The procurement of military weapons and equipment in Canada has historically been controlled by partisan political considerations rather than by a clear desire to increase the capability of the military.  Civilian leaders have typically given actual combat strength a low priority, thus Canada has often failed to effectively design, produce, or even to purchase the weapons and equipment its military needs to carry out the priorities of the civil power.  Distributing regional economical benefits equally among the provinces instead of acquiring equipment in the most efficient manner possible resulted in numerous contract scandals and exceedingly long procurement timelines.

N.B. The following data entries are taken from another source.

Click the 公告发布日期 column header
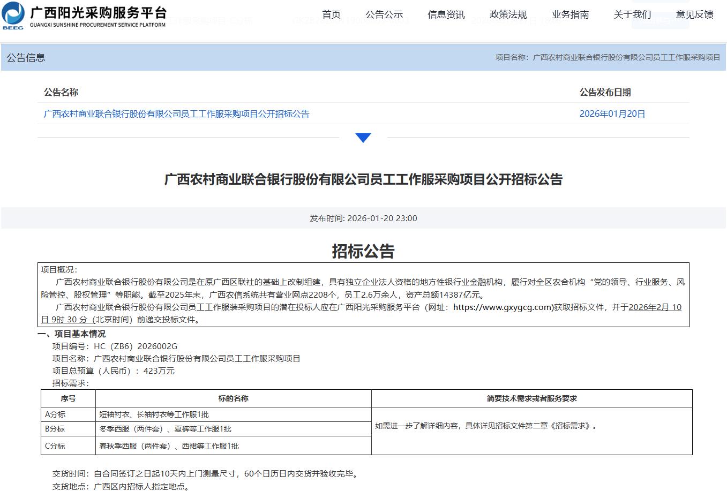This screenshot has width=727, height=491. 605,92
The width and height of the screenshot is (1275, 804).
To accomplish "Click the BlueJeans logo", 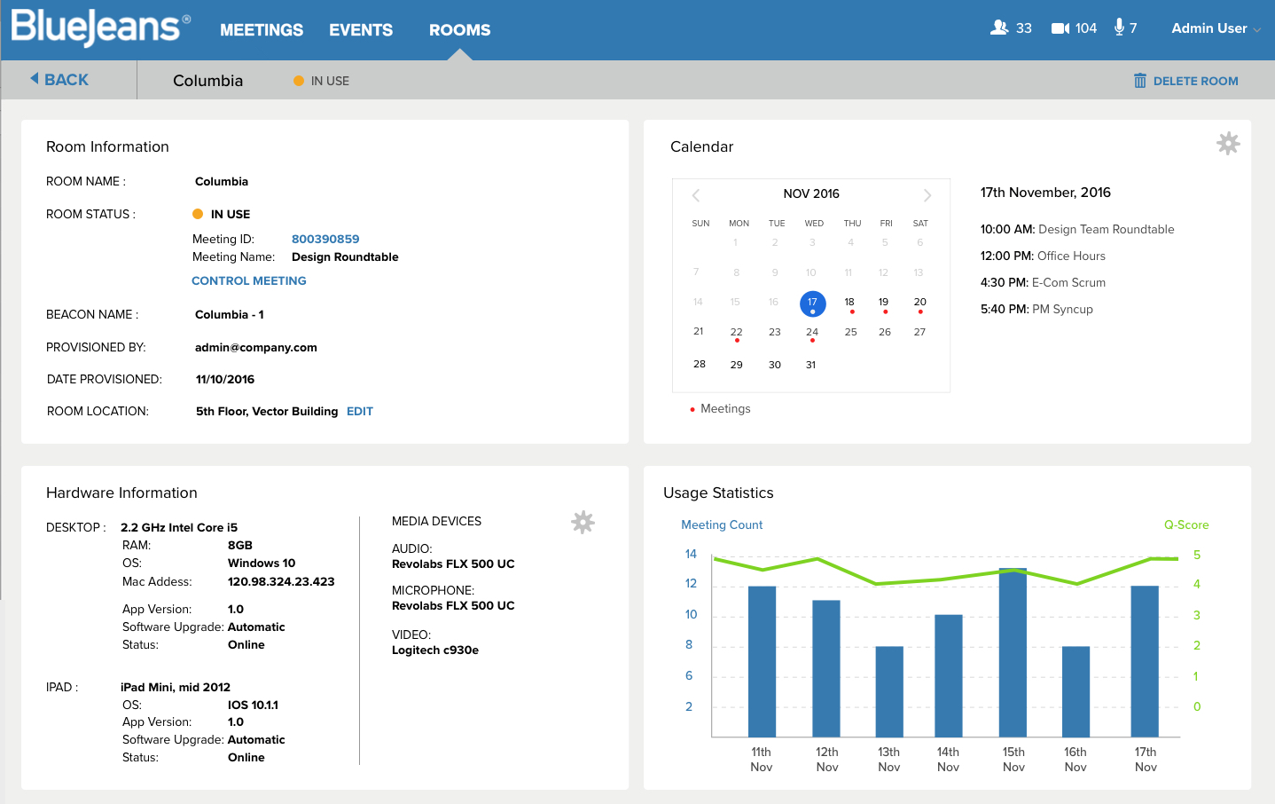I will coord(100,28).
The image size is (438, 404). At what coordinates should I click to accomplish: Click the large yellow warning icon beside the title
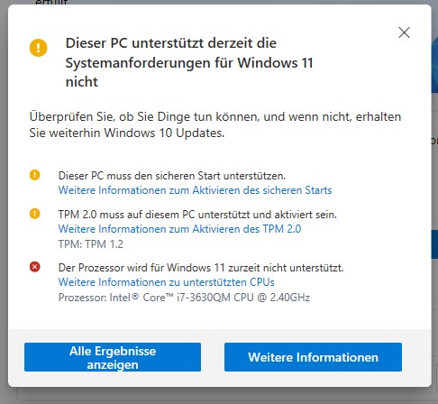pos(39,48)
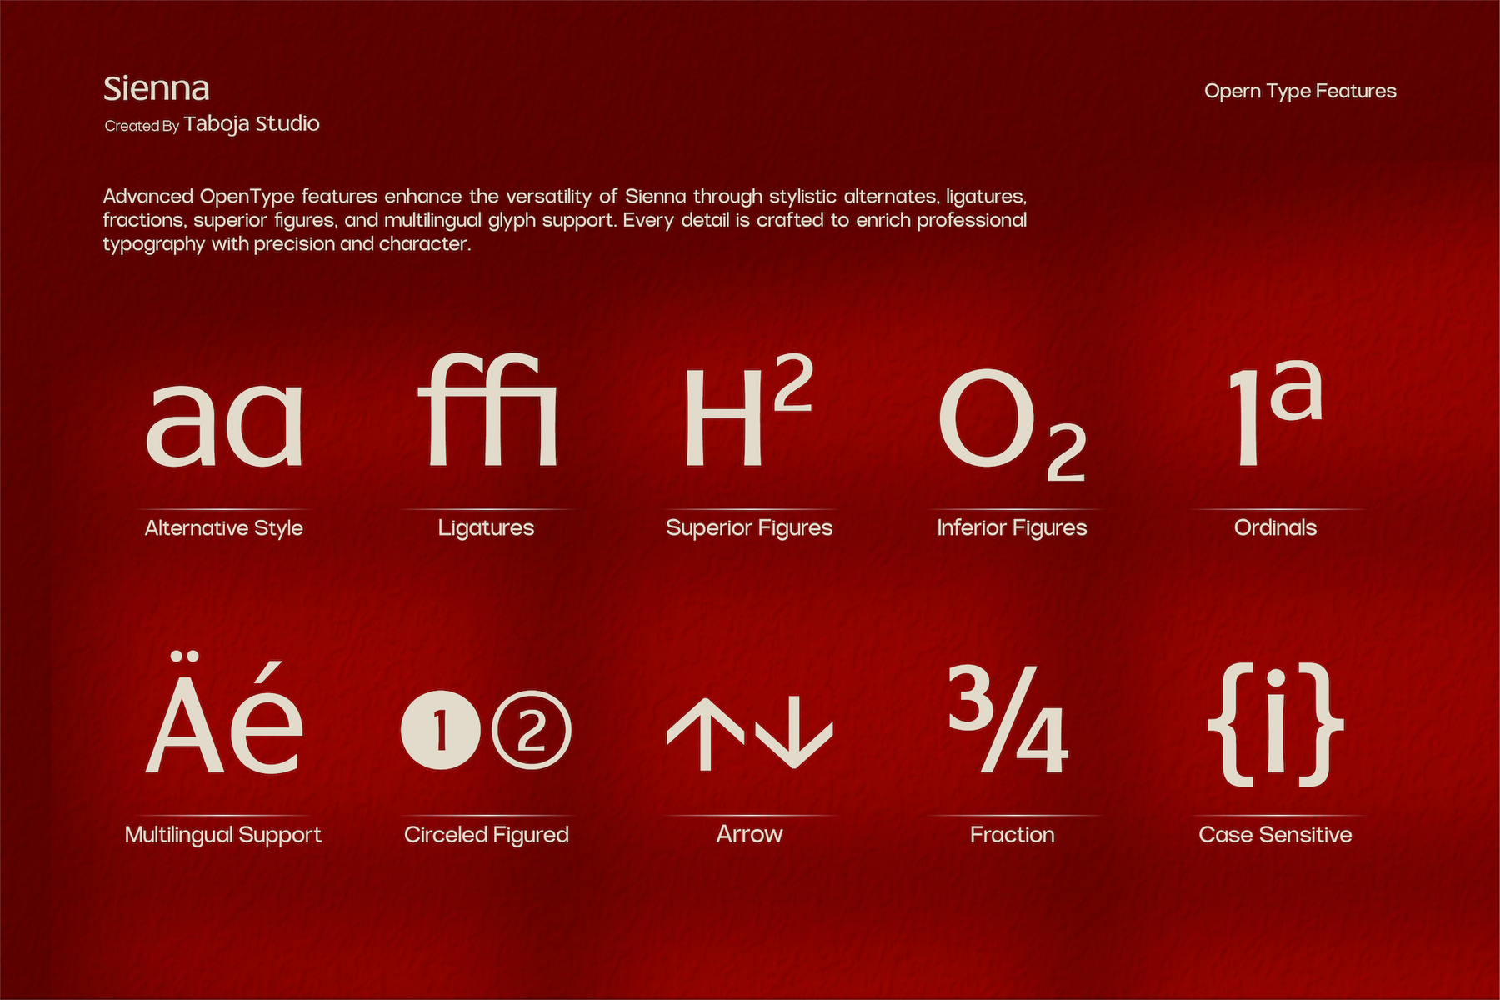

To secure even the most modest materiel, officials within the Department of National Defence (DND) have had to comply with a succession of rules that can only be described as illogical from a standpoint of military performance.  Rather than designing a more efficient method, the DND's internal process has continually evolved into an amorphous mass of bureaucracy involving myriad committees requiring endless analysis, re-evalauations, and approvals, thus compounding the problem.  This research demonstrates the ahistorical nature of military acquisitions in Canada and how few lessons have been learned from a long list of project failures.  This results largely from the political midsirection of the procurement process and the weakness of the civil-military relationship in Canada.